So perhaps there is something else going on.  SELinux?

Reporter: are there any SELinux AVCs when this happens?

[1] Relevant libguestfs code:

https://github.com/libguestfs/libguestfs/blob/ae78381287771a781f939f26a414fc8cfdc05fd6/src/appliance.c#L68

Comment 4 Richard W.M. Jones 2013-07-15 11:34:51 UTC
Assumption: https://lwn.net/Articles/482544/
didn't go upstream.  It's not in the upstream kernel, nor
in Fedora Rawhide kernel.

Comment 5 Richard W.M. Jones 2013-07-15 12:57:54 UTC
Created attachment 773725 [details]
qemu-system.py

I am finally able to reproduce the problem using the attached
script and the following steps.

(1) Prerequistes: libguestfs >= 1.22, Fedora >= 19
    Install python-libguestfs.

(2) Download attached script, chmod +x qemu-system.py

(3) You may need to enable libvirt management access by your
    current non-root user.  See the instructions here:
    https://bugs.launchpad.net/devstack/+bug/1086784

(4) Run the script *as non-root*.

You may need to repeat step (4) several times before you see
the error.

You may see the following error, which should be ignored:

RuntimeError: could not create appliance through libvirt: internal error process exited while connecting to monitor: qemu-system-x86_64: -chardev socket,id=charserial0,path=/tmp/libguestfslVQXad/console.sock: Failed to connect to socket: Permission denied

That's a different bug (bug 913774).

The correct error you are looking for is:

RuntimeError: link: /var/tmp/.guestfs-1000/kernel /var/tmp/.guestfs-1000/kernel.7570: Operation not permitted

To diagnose further, run libguestfs-test-tool (again, NON-root),
and you should see the same error with a lot more debug.
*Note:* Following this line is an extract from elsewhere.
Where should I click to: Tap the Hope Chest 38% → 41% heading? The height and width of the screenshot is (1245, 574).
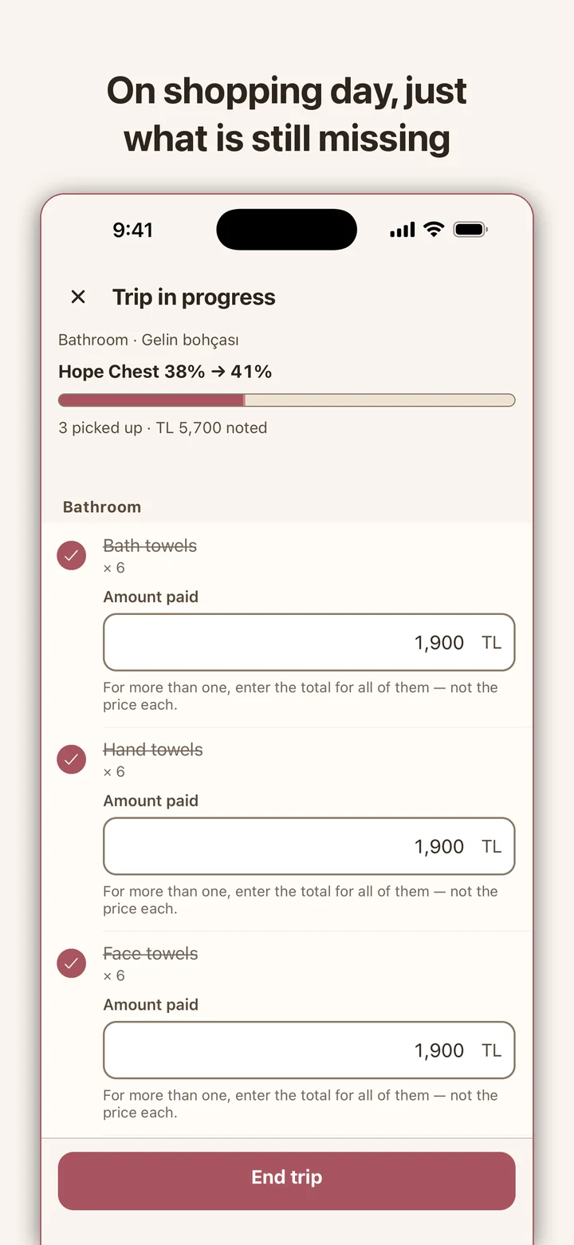point(165,372)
There are no SELinux errors, so clearing NEEDINFO flag.

Comment 6 Richard W.M. Jones 2013-07-15 13:02:41 UTC
Attila, please try the following patch (you can probably
just find and patch the disk/vfs/guestfs.py file directly):

diff --git a/nova/virt/disk/vfs/guestfs.py b/nova/virt/disk/vfs/guestfs.py
index 29b3965..f735583 100644
--- a/nova/virt/disk/vfs/guestfs.py
+++ b/nova/virt/disk/vfs/guestfs.py
@@ -98,9 +98,7 @@ class VFSGuestFS(vfs.VFS):
 
         try:
             self.handle.add_drive_opts(self.imgfile, format=self.imgfmt)
-            if self.handle.get_attach_method() == 'libvirt':
-                libvirt_url = 'libvirt:' + libvirt_driver.LibvirtDriver.uri()
-                self.handle.set_attach_method(libvirt_url)
+            self.handle.set_attach_method("appliance")
             self.handle.launch()
 
             self.setup_os()

After applying the patch and before restarting nova, do:

sudo rm -rf /var/tmp/.guestfs-*

just to make sure that no old broken cache directory exists.

Comment 7 Attila Fazekas 2013-07-15 16:49:56 UTC
The above patch lets the machine boot and reaching the ACTIVE state.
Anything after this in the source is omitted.